First, make sure that you plan your communication appropriately. Use tools like the Rhetorical Triangle , Monroe’s Motivated Sequence , and the 7Cs of Communication to think about how you’ll structure what you’re going to say.
When you do this, think about how important a book’s first paragraph is; if it doesn’t grab you, you’re likely going to put it down. The same principle goes for your speech: from the beginning, you need to intrigue your audience.
For example, you could start with an interesting statistic, headline, or fact that pertains to what you’re talking about and resonates with your audience. You can also use story telling as a powerful opener; our Expert Interviews with Annette Simmons and Paul Smith offer some useful tips on doing this.

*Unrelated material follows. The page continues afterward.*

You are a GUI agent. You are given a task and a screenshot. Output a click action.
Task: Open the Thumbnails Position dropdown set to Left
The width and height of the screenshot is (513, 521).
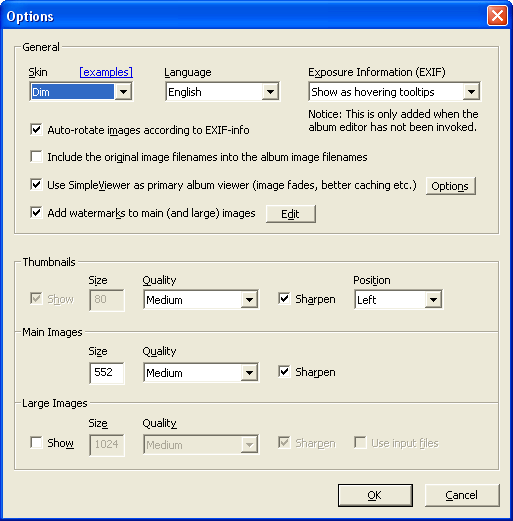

Planning also helps you to think on your feet . This is especially important for unpredictable question and answer sessions or last-minute communications.
Remember that not all occasions when you need to speak in public will be scheduled. You can make good impromptu speeches by having ideas and mini-speeches pre-prepared. It also helps to have a good, thorough understanding of what’s going on in your organization and industry.
There’s a good reason that we say, “Practice makes perfect!” You simply cannot be a confident, compelling speaker without practice.
To get practice, seek opportunities to speak in front of others. For example, Toastmasters is a club geared specifically towards aspiring speakers, and you can get plenty of practice at Toastmasters sessions. You could also put yourself in situations that require public speaking, such as by cross-training a group from another department, or by volunteering to speak at team meetings.
If you’re going to be delivering a presentation or prepared speech, create it as early as possible. The earlier you put it together, the more time you’ll have to practice.
Practice it plenty of times alone, using the resources you’ll rely on at the event, and, as you practice, tweak your words until they flow smoothly and easily.
Then, if appropriate, do a dummy run in front of a small audience: this will help you calm your jitters and make you feel more comfortable with the material. Your audience can also give you useful feedback , both on your material and on your performance.